EVGA SuperNOVA 1600 P2 Power Supply Review

A Look Inside And Component Analysis

Our main tools for disassembling PSUs are a Thermaltronics soldering and rework station and a Hakko 808 desoldering gun.

EVGA 1600 P2 Parts Description
Primary Side
Transient Filter
6x Y caps, 2x X caps, 2x MC chokes, 1x MOV, NTC Thermistor
Inrush Protection
NTC Thermistor & Electromagnetic Relay
Bridge Rectifier(s)
Bridgeless Design - 1x US30K80R & 8x Infineon MOSFETs
APFC MOSFETs
8x Infineon MOSFETs
APFC Boost Diode
4x CREE C3D08060G
Hold-up Cap(s)
4x Nippon Chemi-Con
(400V, 390uF each, 1560uF combined, 105 degrees C, KMW)
Main Switchers
4x 50R140CP
APFC Controller
SF29603
Switching Controller
SFAA9013
Topology
Bridgeless PFC & Full-Bridge LLC & Resonant Converter
Secondary Side
+12V MOSFETs
16x Infineon BSC035N04LS
5V & 3.3V
DC-DC Converters: 8x Infineon IPD060N03 FETs
Filtering Capacitors
Electrolytics: Chemi-Con, 105 °C, KY & KRG
Polymers: Chemi-con
Supervisor IC
AA9013 (probably) & LM324ADG
Fan Model
Globe Fan RL4Z-B1402512EH
(140mm, 12V, 0.6A, 2000 RPM, 153.47 CFM, 39.5 dB(A), 70,000-hour MTBF)
Topology
Syncronous Rectification & DC-DC converters
5VSB Circuit
Rectifying Diode
Mosped S10C60C
Standby PWM Controller
29604


The original manufacturer of this PSU is Super Flower, which is behind most of EVGA's power supply offerings. The platform is the same as the one used in the Gold-rated EVGA 1600 G2, but sporting the modifications needed to pass the 80 PLUS Platinum requirements. This is a cutting-edge design with a bridgeless APFC converter in the primary side, along with a full bridge topology and a resonant converter for lossless switching. In the secondary side, synchronous rectification is used, meaning that the regulation of the +12V rail is handled exclusively by MOSFETs and a pair of DC-DC converters generate the minor rails.

The small PCB behind the AC receptacle, strangely enough, doesn't host any part of the transient filtering stage. That's installed on the main PCB, and includes three pairs of Y caps, a pair of X caps, an MOV and two CM chokes. The transient filter is complete.

There is only a single bridge rectifier, a US30K80R, which most likely is used only by the 5VSB circuit, since the main rectification takes place in the APFC converter.

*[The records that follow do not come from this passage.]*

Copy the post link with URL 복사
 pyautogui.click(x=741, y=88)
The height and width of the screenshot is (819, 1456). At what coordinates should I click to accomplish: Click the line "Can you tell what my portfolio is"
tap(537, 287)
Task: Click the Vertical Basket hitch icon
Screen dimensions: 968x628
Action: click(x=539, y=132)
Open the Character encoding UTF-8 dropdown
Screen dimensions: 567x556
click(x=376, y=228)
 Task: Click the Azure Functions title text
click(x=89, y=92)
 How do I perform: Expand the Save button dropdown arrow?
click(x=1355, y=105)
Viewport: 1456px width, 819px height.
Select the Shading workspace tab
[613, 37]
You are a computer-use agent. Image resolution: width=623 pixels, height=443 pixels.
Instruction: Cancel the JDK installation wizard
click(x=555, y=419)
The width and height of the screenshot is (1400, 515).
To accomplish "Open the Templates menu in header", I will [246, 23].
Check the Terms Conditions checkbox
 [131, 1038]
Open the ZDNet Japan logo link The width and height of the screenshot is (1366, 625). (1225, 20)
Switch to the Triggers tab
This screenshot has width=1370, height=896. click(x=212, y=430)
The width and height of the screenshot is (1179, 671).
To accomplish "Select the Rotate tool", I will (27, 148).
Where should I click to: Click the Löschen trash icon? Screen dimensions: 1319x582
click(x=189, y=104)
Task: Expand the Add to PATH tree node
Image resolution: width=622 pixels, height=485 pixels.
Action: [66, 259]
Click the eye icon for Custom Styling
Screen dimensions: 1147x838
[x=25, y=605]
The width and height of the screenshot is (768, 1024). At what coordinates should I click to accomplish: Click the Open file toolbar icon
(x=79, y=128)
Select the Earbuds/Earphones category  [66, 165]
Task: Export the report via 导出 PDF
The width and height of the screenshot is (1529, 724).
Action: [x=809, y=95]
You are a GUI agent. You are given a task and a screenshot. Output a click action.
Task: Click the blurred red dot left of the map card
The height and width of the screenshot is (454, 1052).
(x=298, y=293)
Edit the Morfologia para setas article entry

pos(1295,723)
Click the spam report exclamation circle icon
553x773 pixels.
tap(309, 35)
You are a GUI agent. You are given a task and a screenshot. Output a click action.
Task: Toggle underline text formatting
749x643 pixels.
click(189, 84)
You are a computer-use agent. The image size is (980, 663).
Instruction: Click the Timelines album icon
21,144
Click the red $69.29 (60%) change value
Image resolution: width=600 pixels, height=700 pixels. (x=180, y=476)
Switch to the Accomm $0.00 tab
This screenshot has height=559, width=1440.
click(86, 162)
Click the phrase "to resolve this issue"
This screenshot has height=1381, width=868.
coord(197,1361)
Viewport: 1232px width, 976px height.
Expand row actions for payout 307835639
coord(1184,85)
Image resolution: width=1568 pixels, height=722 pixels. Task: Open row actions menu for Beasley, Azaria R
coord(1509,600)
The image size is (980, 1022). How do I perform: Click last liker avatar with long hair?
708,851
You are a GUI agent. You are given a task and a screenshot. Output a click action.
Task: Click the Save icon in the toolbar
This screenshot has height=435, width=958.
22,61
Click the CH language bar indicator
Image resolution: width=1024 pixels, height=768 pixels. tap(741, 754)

In the APFC converter, eight MOSFETs, which are much more energy efficient compared to diodes, fully rectify the incoming AC voltage. The aforementioned MOSFETs, which we were unable to identify, are hosted on two vertical daughter boards, along with four C3D08060G boost diodes. As bulk caps, four parallel Nippon Chemi-Cons (400V, 390uF each, or 1560uF combined, 105 °C, KMW) are used, and our tests demonstrate whether their combined capacity is enough to allow for at least 16ms of hold-up time.

A proprietary IC code-named SF29603 is used as a PFC controller. It is installed on the shielded PCB shown in the photo above.

There is a big NTC thermistor for protection against large inrush currents during the supply's start-up phase. A relay cuts it from the circuit once it finishes its job, allowing it to cool down and at the same time to restrict energy losses. This works because, in essence, an NTC thermistor is a temperature-controlled resistor.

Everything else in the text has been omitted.